Ricky D’Ambrose’s films are distinguished by his attention to detail: Bressonian close-ups of hands, ornately crafted replicas of newspaper clippings, careful editing rhythms that suggest the edges of a scene. This minimalism often suits his subject matter. His debut feature Notes on an Appearance (2018) centers on research for a biography of a political theorist, but the book’s editor seems determined to suppress a controversial, violent past. As a young writer uncovers this history, he suddenly vanishes. It would be startling if it weren’t so obliquely conveyed. Several of D’Ambrose’s shorts, particularly Spiral Jetty (2017) and Object Lessons, or: What Happened Whitsunday (2019), also explore political obfuscation in art and academia, a theme embedded in the films’ tightly framed compositions, defined as much by what they omit as by what they include.
D’Ambrose’s second feature, The Cathedral (2021), takes this tone in a different direction. Spanning the late ’80s to the mid-aughts, the film charts the dissolution of an American family, the Damrosches, which was inspired by D’Ambrose’s own. It’s not a grand, Shakespearean rise and fall; instead, their fracture plays out amid the subdued rhythms of ordinary life. The Cathedral doesn’t psychologize the family, although the closest character it has to a protagonist, Jesse, would seem to be D’Ambrose’s proxy. Instead, the film observes the family in fragments, filtered through Jesse’s visceral memories of his youth: a classmate’s sudden nosebleed, the shards of a drinking glass on the ground at a funeral, and beams of light on the floorboards of a childhood home—a shot that nods more to Terence Davies than Boyhood (2014).
In anticipation of The Cathedral’s screenings at New Directors/New Films, I spoke to D’Ambrose about sense-memory, TV news, and the challenges of filmmaking in the American suburbs.
Chloe Lizotte: I'll start with my most non-sequitur question—in a way, this is literally the beginning. You’ve said that The Shining [1980] was an important early influence for you, to the point that you made a shot-for-shot remake as a kid. What drew you to that film?
Ricky D’Ambrose: When I was about nine or ten, my father used to get batches of studio releases through a mail-order VHS catalog, one of which was a natural disaster movie with Helen Hunt called Twister [1996]. I was sitting with him while he watched it.
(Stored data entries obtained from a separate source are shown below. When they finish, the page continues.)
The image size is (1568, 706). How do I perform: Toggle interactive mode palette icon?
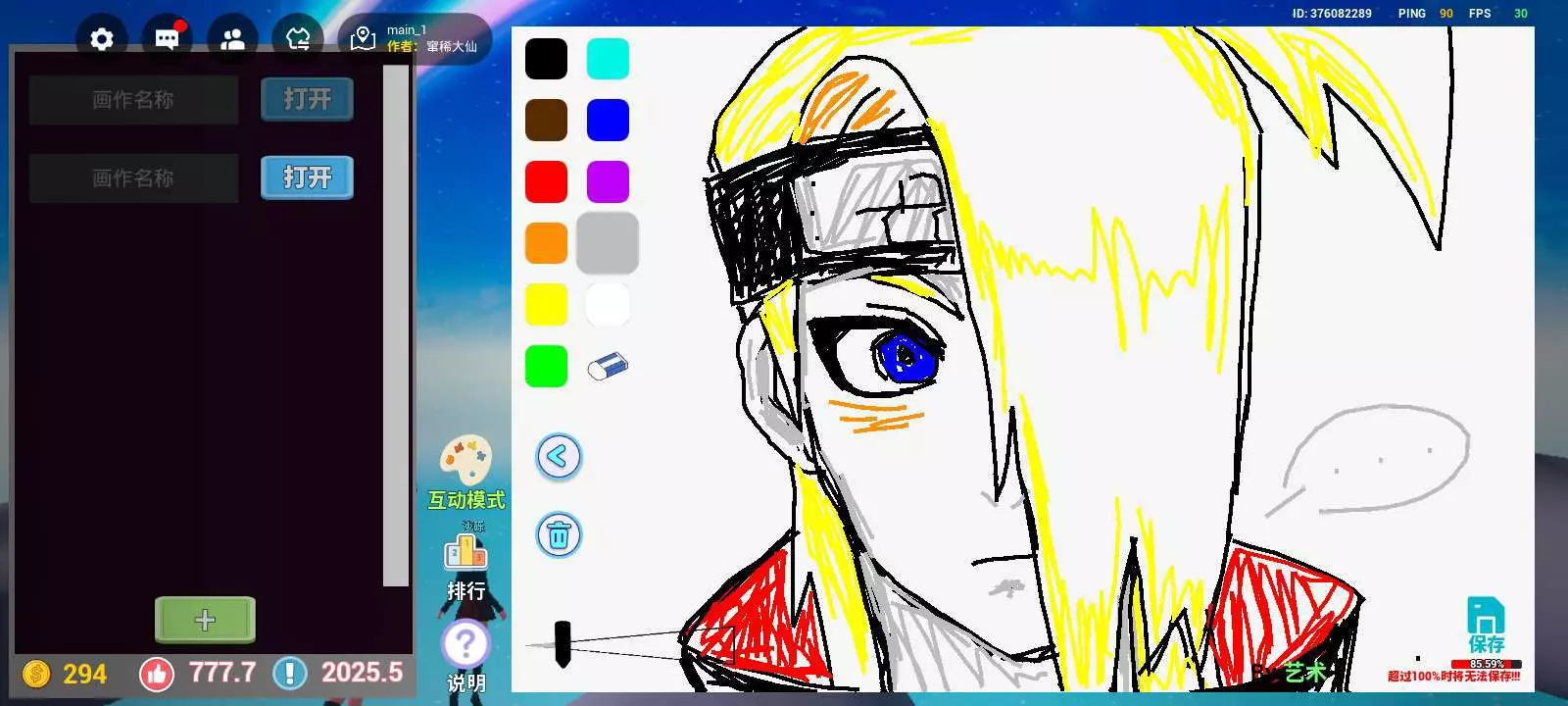point(466,461)
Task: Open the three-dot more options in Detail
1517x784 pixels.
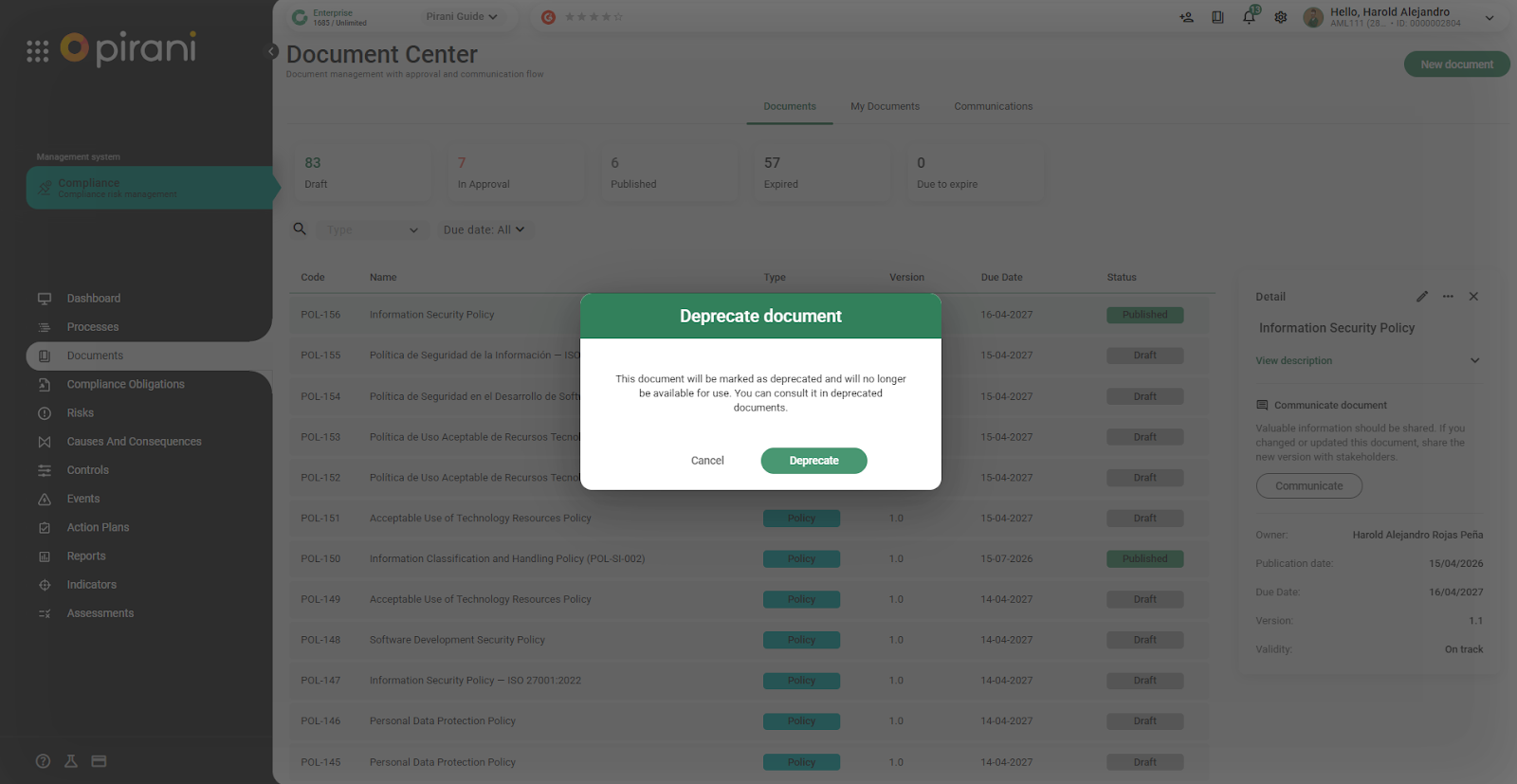Action: [x=1448, y=297]
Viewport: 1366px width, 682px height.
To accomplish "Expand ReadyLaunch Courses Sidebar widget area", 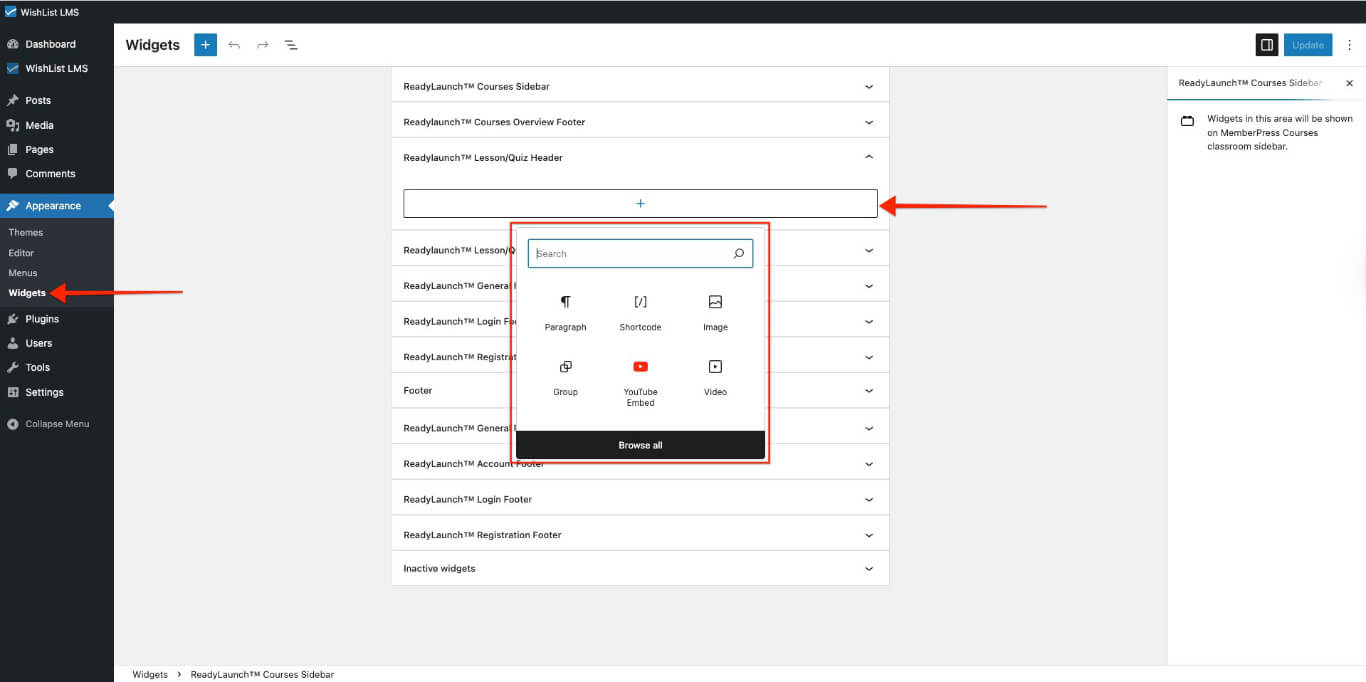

There’s a scene that takes place at a drive-in movie, which is introduced by a close-up of the screen, and what you're seeing on the screen is a shot from Kubrick’s The Shining: the boy on the tricycle in the hallway, the twin girls in blue dresses. That image was formative. It was probably the only thing in Twister that got me very excited about anything. This very symmetrical, brightly lit image, paired with menacing orchestral music by [Krzysztof] Penderecki. It seemed so colorful and clearly delineated, with such deep space and this floral wallpaper.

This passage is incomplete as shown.